# WHAT IS NEEDED
In full and without alteration, return the records below.
DATASET CONTENT below:
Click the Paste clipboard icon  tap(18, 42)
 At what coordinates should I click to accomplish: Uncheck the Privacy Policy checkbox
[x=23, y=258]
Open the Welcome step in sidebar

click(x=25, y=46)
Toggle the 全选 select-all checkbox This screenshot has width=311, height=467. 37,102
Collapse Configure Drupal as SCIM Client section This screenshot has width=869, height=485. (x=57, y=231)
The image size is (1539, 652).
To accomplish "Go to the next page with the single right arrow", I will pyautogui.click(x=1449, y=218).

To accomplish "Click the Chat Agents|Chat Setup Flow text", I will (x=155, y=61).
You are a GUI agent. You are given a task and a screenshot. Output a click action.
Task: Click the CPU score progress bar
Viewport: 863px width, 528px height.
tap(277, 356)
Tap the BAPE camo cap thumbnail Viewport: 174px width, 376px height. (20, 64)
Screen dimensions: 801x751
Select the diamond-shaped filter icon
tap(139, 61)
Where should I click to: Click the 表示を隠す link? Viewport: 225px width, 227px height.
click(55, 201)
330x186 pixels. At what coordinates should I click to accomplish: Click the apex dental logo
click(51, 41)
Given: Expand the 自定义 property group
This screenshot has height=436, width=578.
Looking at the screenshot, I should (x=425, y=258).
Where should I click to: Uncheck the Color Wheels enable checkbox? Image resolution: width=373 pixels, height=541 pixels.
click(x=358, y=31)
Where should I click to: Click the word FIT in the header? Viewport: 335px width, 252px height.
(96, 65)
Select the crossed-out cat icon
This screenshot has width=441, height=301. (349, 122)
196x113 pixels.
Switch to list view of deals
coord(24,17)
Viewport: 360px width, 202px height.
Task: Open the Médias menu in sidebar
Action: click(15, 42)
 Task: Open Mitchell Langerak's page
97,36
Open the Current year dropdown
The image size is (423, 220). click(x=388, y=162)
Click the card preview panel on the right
End of DATASET CONTENT.
# RESPONSE AREA
Click the Paste clipboard icon  tap(18, 42)
 At what coordinates should I click to accomplish: Uncheck the Privacy Policy checkbox
[x=23, y=258]
Open the Welcome step in sidebar

click(x=25, y=46)
Toggle the 全选 select-all checkbox This screenshot has width=311, height=467. 37,102
Collapse Configure Drupal as SCIM Client section This screenshot has width=869, height=485. (x=57, y=231)
The image size is (1539, 652).
To accomplish "Go to the next page with the single right arrow", I will pyautogui.click(x=1449, y=218).

To accomplish "Click the Chat Agents|Chat Setup Flow text", I will (x=155, y=61).
You are a GUI agent. You are given a task and a screenshot. Output a click action.
Task: Click the CPU score progress bar
Viewport: 863px width, 528px height.
tap(277, 356)
Tap the BAPE camo cap thumbnail Viewport: 174px width, 376px height. (20, 64)
Screen dimensions: 801x751
Select the diamond-shaped filter icon
tap(139, 61)
Where should I click to: Click the 表示を隠す link? Viewport: 225px width, 227px height.
click(55, 201)
330x186 pixels. At what coordinates should I click to accomplish: Click the apex dental logo
click(51, 41)
Given: Expand the 自定义 property group
This screenshot has height=436, width=578.
Looking at the screenshot, I should (x=425, y=258).
Where should I click to: Uncheck the Color Wheels enable checkbox? Image resolution: width=373 pixels, height=541 pixels.
click(x=358, y=31)
Where should I click to: Click the word FIT in the header? Viewport: 335px width, 252px height.
(96, 65)
Select the crossed-out cat icon
This screenshot has width=441, height=301. (349, 122)
196x113 pixels.
Switch to list view of deals
coord(24,17)
Viewport: 360px width, 202px height.
Task: Open the Médias menu in sidebar
Action: click(15, 42)
 Task: Open Mitchell Langerak's page
97,36
Open the Current year dropdown
The image size is (423, 220). click(x=388, y=162)
Click the card preview panel on the right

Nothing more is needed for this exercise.